With each win and goal gaining media coverage, democracy was also being celebrated. Seeing Socrates and the Corinthian players stand up, refusing the dictatorship, helped pave the way for the restoration of democracy.

Corinthians’ democratic movement revolutionised the club’s style and was accompanied by success; the team won the São Paulo (Paulista) Championship in 1982 and 1983, a tournament it had not won for 30 years. 

It was after securing victory against powerful rivals Sao Paulo in the 1983 final that the players took a huge banner on to the pitch that read: “Ganhar ou perder mas sempre com democracia (Win or lose but always with democracy)”, a reference to the diminishing strength of the military dictatorship.

“Ganhar ou perder mas sempre com democracia (Win or lose but always with democracy)”. Photo: Creative Commons

The following year, in April 1984, Sócrates even spoke at a ‘Direct Elections Now’ political rally in front of two million people.

There and then he hinged his impending transfer, on the outcome of a constitutional amendment; stating that if direct presidential elections weren’t accepted by the regime, he would go and play in Italy.

This selfless act cemented Sócrates’ political legacy in Brazil.

Sócrates while playing for Corinthians.
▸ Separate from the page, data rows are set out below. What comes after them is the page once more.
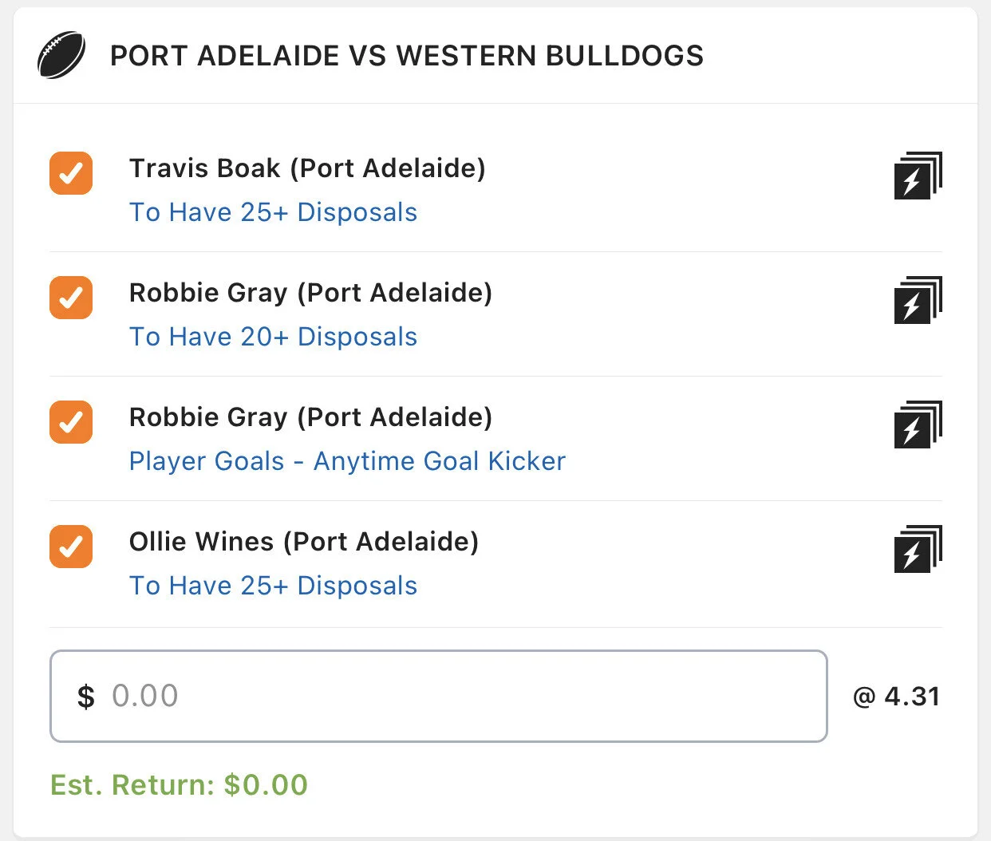Click lightning icon for Anytime Goal Kicker
This screenshot has width=991, height=841.
click(917, 424)
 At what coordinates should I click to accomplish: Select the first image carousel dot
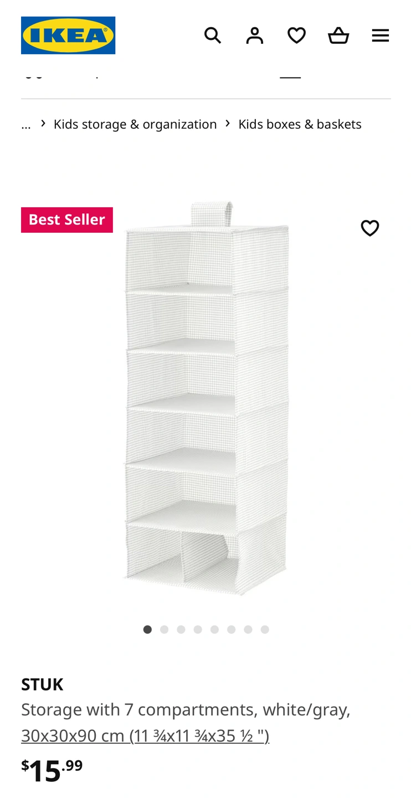147,630
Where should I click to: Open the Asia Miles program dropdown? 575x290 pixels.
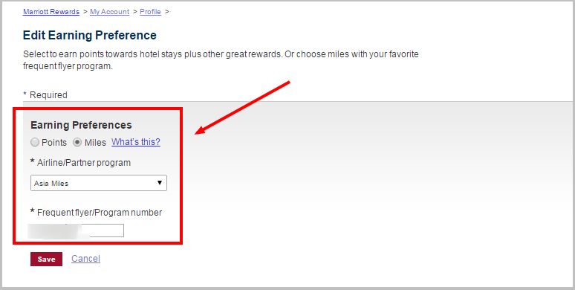pos(99,183)

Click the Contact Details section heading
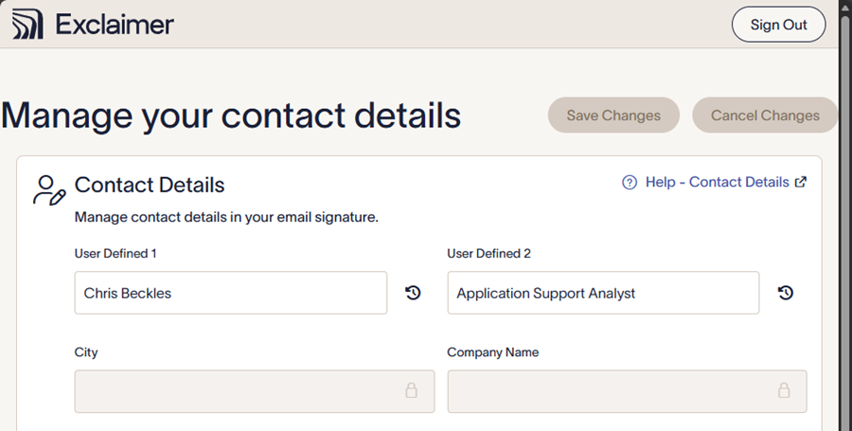coord(150,185)
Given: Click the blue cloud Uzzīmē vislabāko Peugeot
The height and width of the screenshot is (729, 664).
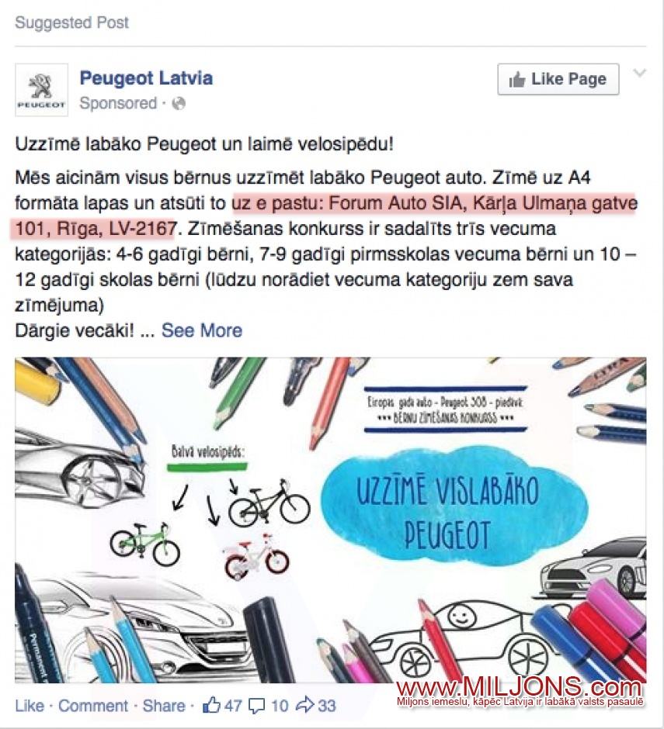Looking at the screenshot, I should point(454,510).
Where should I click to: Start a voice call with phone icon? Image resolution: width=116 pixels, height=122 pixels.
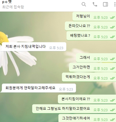tap(95, 4)
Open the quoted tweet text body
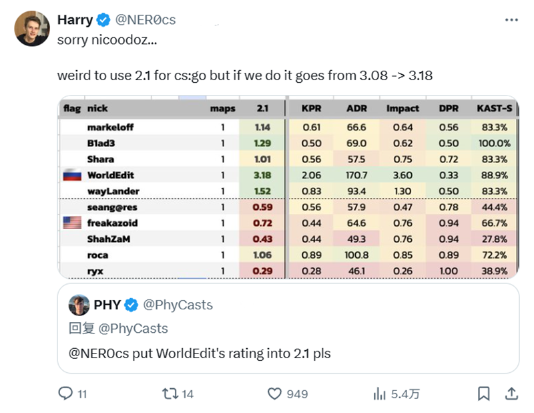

Photo: Creative Commons.

When the amendment of the Direct Elections Now campaign was overturned by congress, Sócrates kept his word and left for Florence, playing there for a season before returning back to his homeland of Brazil the following year.

Sócrates passed away on the day the Corinthians won the championship against Palmeiras in December 2011.

It matched a professed desire of his, having previously stated his wish: "to die on a Sunday when Corinthians win a trophy".

A minute’s silence was held pre-match and everyone in the stadium had their fists raised in memory of the defiant Doctor Sócrates.

Corinthian’s democracy concerned football, but not only football, it embodied the dream of every Brazilian; of removing the dictatorship and seeing the return to universal suffrage.

"That was the greatest team I ever played in because it was more than sport,” said Sócrates.

“My political victories are more important than my victories as a professional player. A match finishes in 90 minutes, but life goes on."